NN_W1 model for winter periods produced the best testing IA and R² values of 0.82 and 0.711, with the lowest training RMSE of 0.587. For summer period, the models NN_S1 and NN_S3 produced the best testing IA value of 0.79 and R² values of 0.715 and 0.709; however, the better testing RMSE value of 0.602 was obtained from NN_S1 model. Among the nonseasonal models, the best testing IA of 0.711 (R² = 0.653) was obtained from NSNN1 and NSNN3 model produced a better testing R² of 0.668. It could be seen that the seasonal models NN_W1, NN_S1, and NN_S3 were rather satisfactory based on the testing scores. On overall, comparing the performance measures of all the models, the seasonal models were better than those of nonseasonal models, as given in . The addition of the lagged terms of variables from the first three lags into these models had a measurable positive effect in terms of obtaining smaller error values and better model agreements. For indicating training and testing performance of the models, the actual vs. predicted values of daily average PM₁₀ levels were visualized in for the seasonal models NN_S1 and NN_W1, and singular model NSNN1, respectively. The results of the other models were not plotted not to demonstrate similar figures due to limited pages.

Figure 4. Training and testing performance plots of ANN models: (a) NN_W1, (b) NN_S1, (c) NSNN1.

Due to high irregularities and bigger daily differences of average PM₁₀ levels during winter periods, it could be seen that segregated training of ANNs on the winter and the summer data subsets increased the model performances reasonably. We also tested NN_W1 and NN_S1 models on the whole data set to examine overall generalization performance.

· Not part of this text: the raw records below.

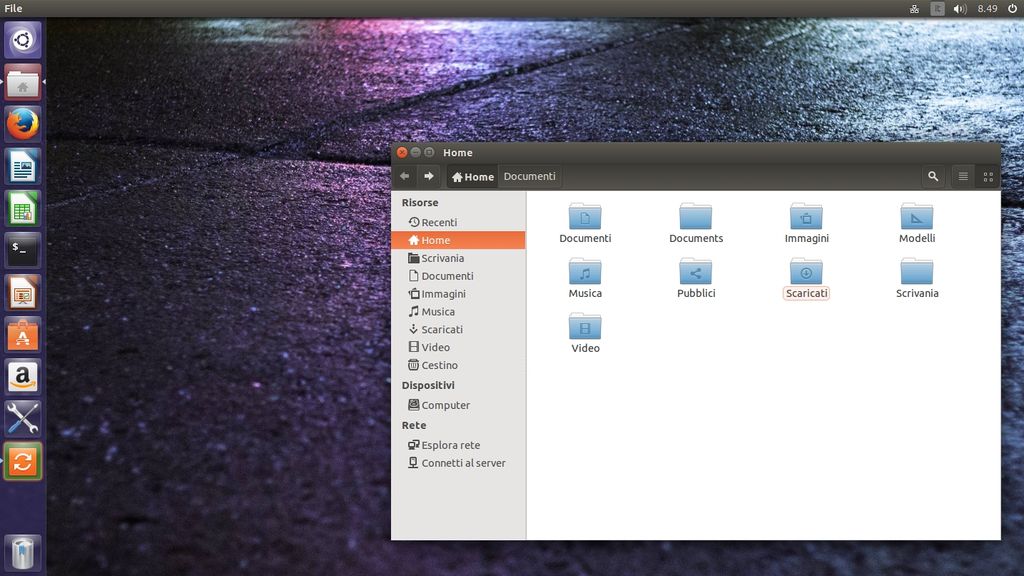Go back with the left arrow button
Image resolution: width=1024 pixels, height=576 pixels.
click(405, 177)
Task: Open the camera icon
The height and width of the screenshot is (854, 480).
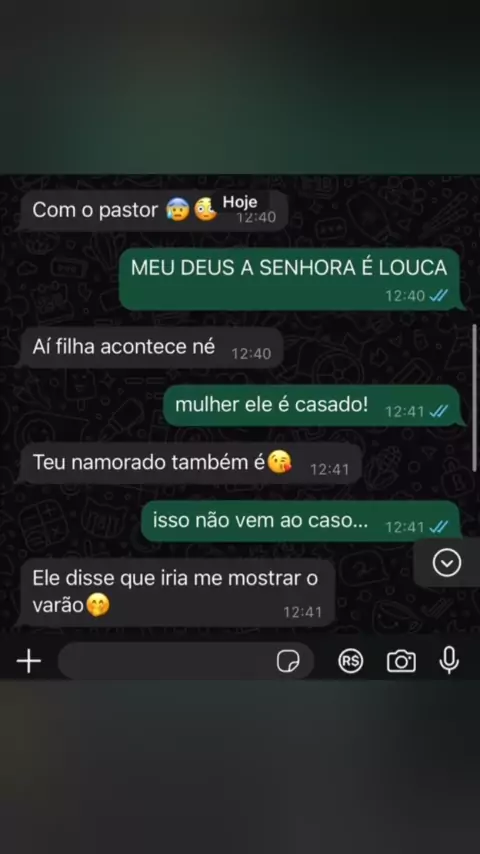Action: pos(401,661)
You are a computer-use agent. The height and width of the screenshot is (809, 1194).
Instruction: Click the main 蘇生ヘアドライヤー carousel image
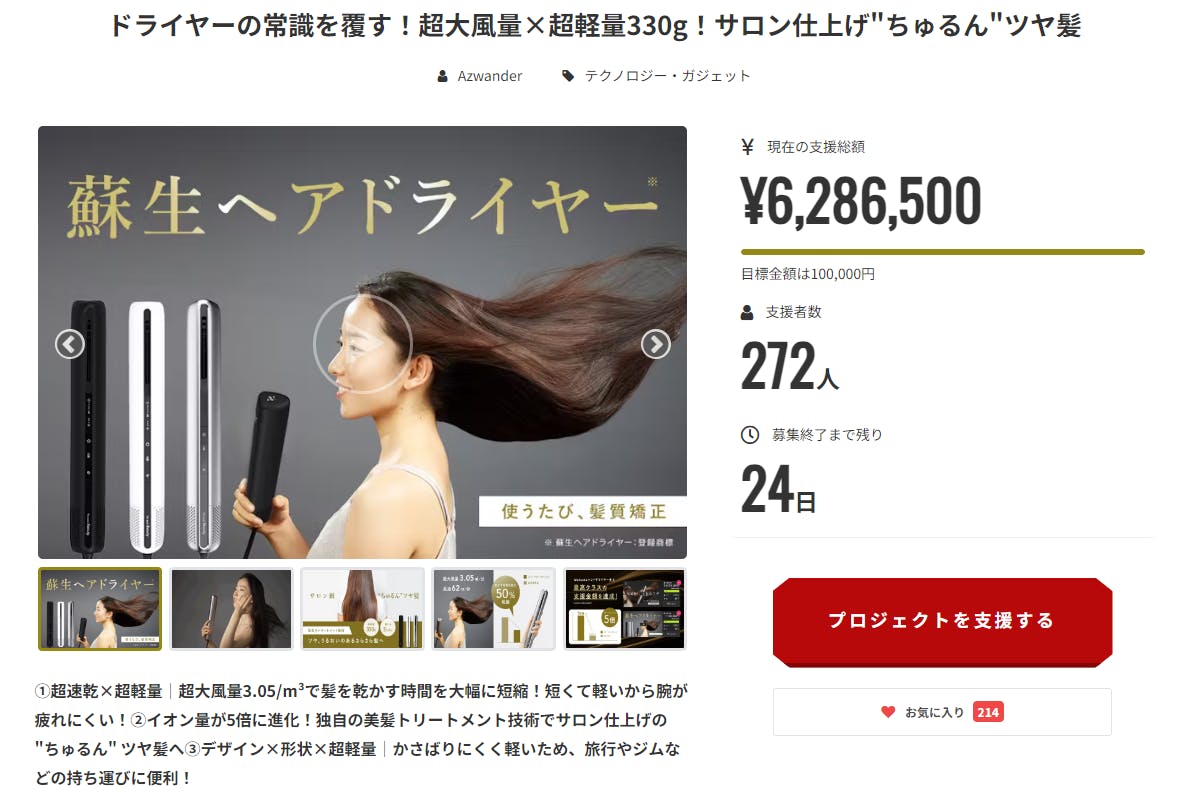362,342
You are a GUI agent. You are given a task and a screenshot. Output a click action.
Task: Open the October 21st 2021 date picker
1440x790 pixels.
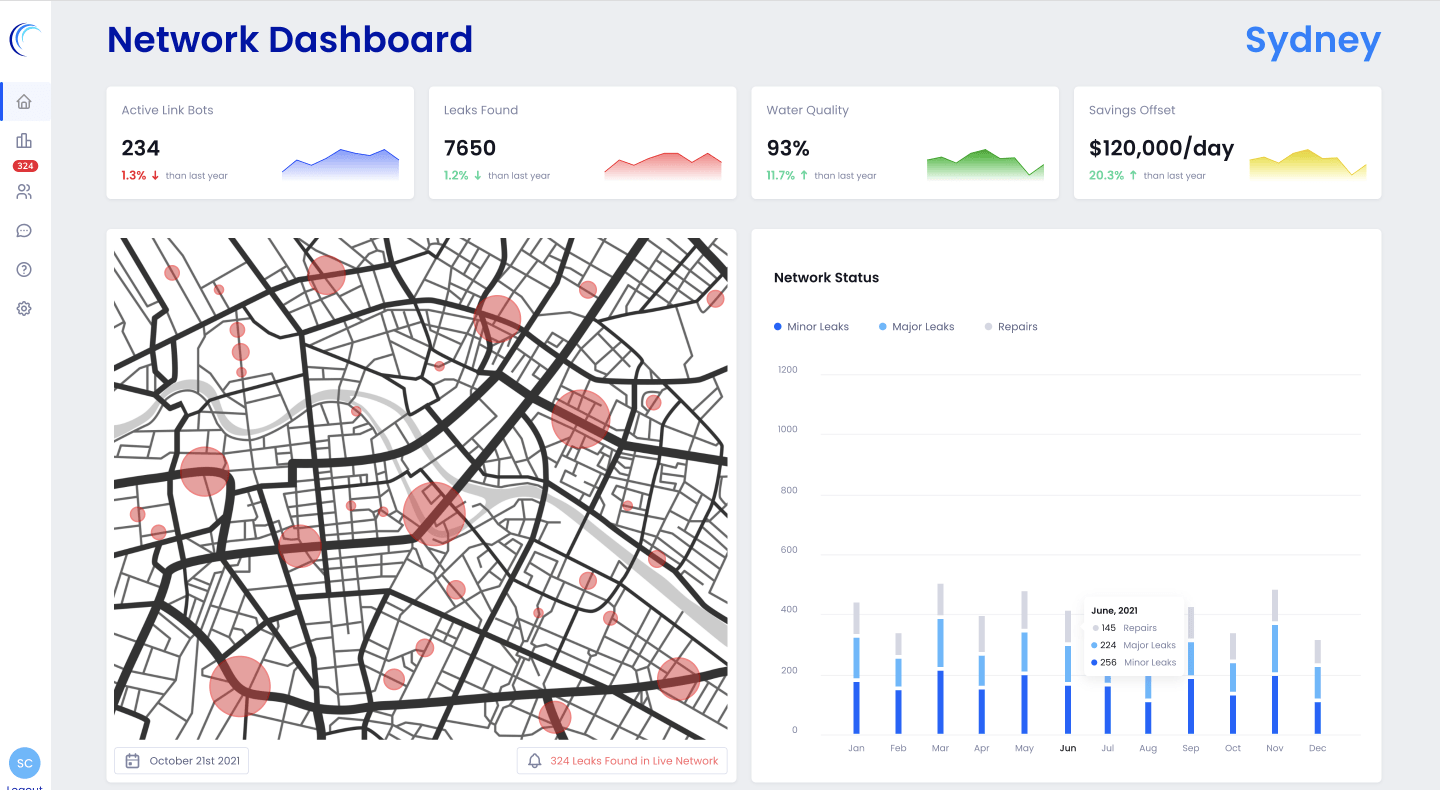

These seasonal models produced the testing R² values of 0.681 and 0.665 on the entire data set, respectively, which were slightly better comparing with the scores of nonseasonal models such as NSNN1.

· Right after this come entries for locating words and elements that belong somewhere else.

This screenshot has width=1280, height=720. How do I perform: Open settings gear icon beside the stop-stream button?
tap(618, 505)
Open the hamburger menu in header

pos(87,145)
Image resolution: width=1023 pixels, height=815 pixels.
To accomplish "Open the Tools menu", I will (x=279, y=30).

In order to depict the overall performance of NN_W1 and NN_S1 with corresponding parts of the data points used in time series data set, training and testing estimates of the models were plotted. Daily estimates obtained in training and testing were superimposed in on the actual data for the years 2007–2014. The higher concentrations observed in the year 2007 were followed by the model estimates, whereas the better convergences were obtained in next years. Generally, all the models estimated the data points following the historical pattern well, trying to fit peaks at elevated PM₁₀ levels. It is known that ANNs are sensitive to extreme values or outliers in the data set. However, the use of seasonal models over years resulted in better estimates comparing with singular models in this case. In the years that daily PM₁₀ levels did not fluctuate too much on daily basis, a better improvement in the estimations of seasonal ANN models may then be achieved.

Figure 5. Estimates in training and testing stage of the models NN_W1 and NN_S1 against to actual data.

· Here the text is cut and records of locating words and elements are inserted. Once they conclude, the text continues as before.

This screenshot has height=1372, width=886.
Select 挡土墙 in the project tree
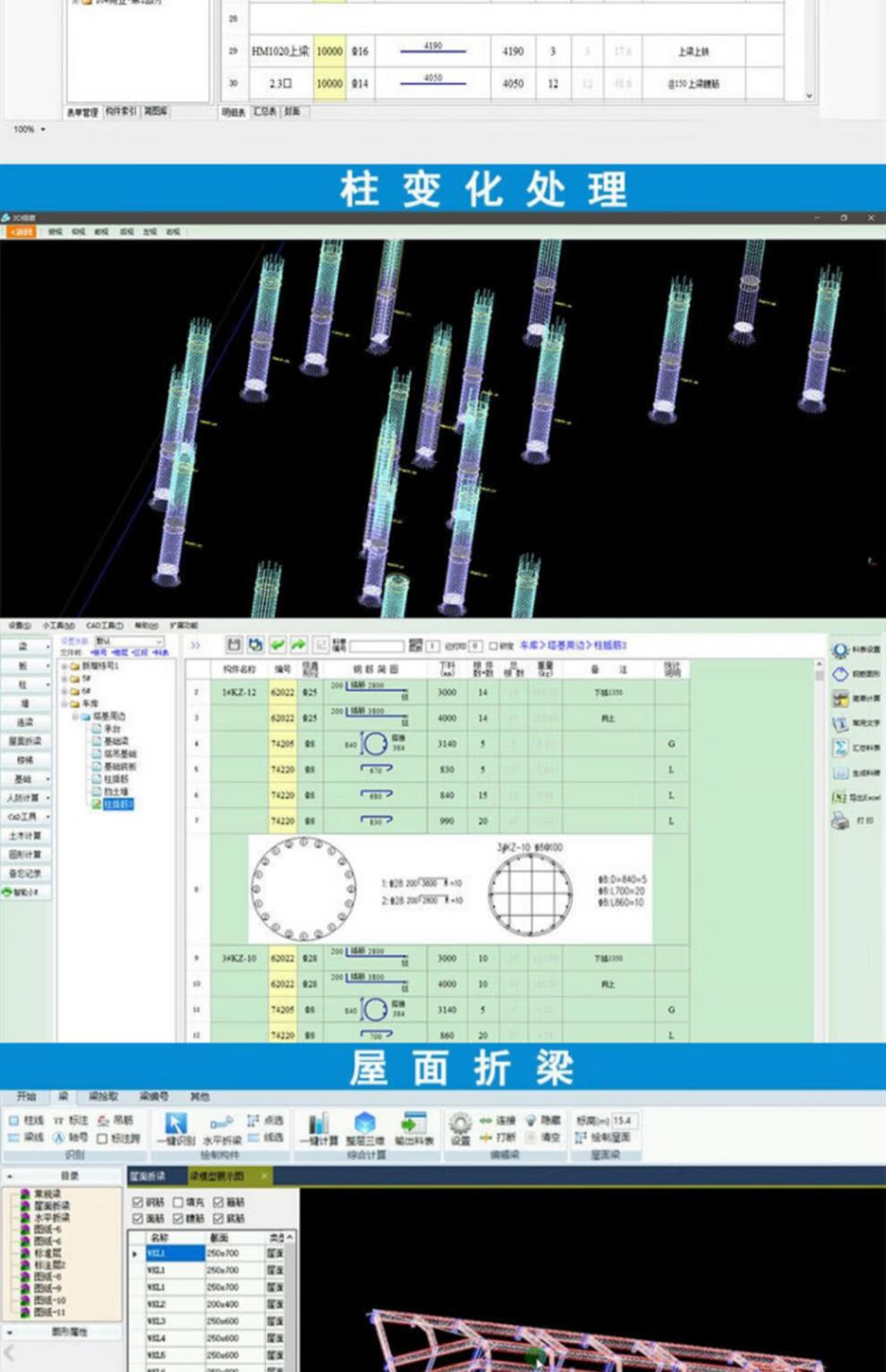point(117,791)
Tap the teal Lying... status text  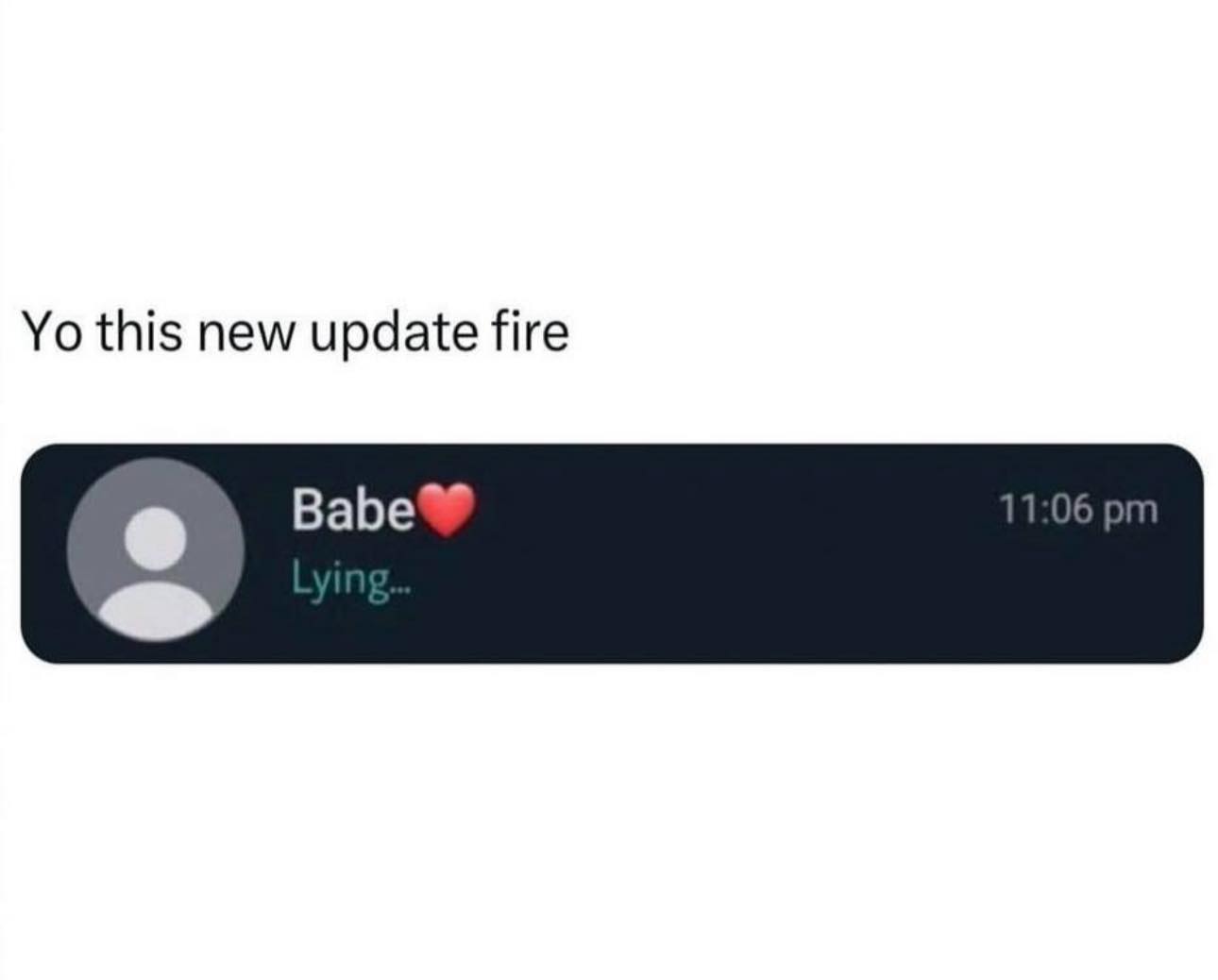click(351, 579)
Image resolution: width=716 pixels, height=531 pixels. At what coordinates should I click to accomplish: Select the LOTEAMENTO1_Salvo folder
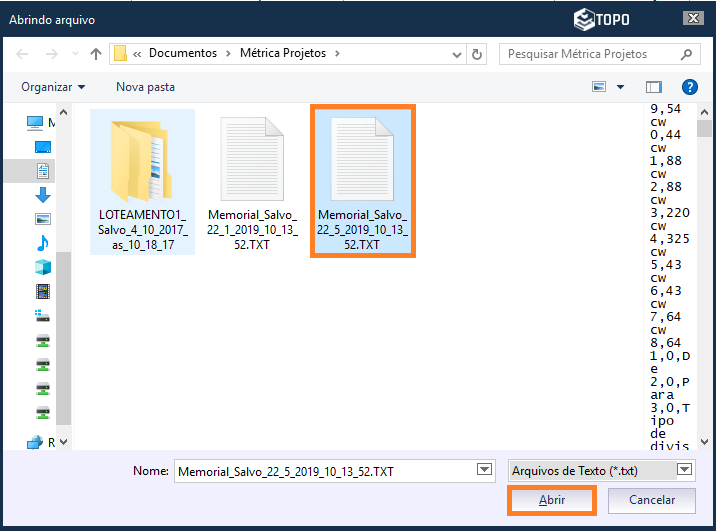pyautogui.click(x=142, y=181)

The testing results of NN_W1 and NN_S1 in seasonal sequence were plotted in for the period of 2011–2014. As noted before, elevated PM₁₀ levels during cold months, winter estimates (yellow points) did not overlapped with all the points completely. In contrast, estimates during summer (brown points) showed better convergences in which the fluctuations lied in a lower range than those occurred during winter. Hence, the success in the summer estimates was slightly better than the estimates for winter period.

Figure 6. Testing estimates of NN_W1 and NN_S1 models for seasons in sequence.

Time-series plots of NN_W1 and NN_S1 models’ outputs showed that daily PM₁₀ patterns have been satisfactorily followed by the related model considering convergences at peaks and valleys and statistical predictors.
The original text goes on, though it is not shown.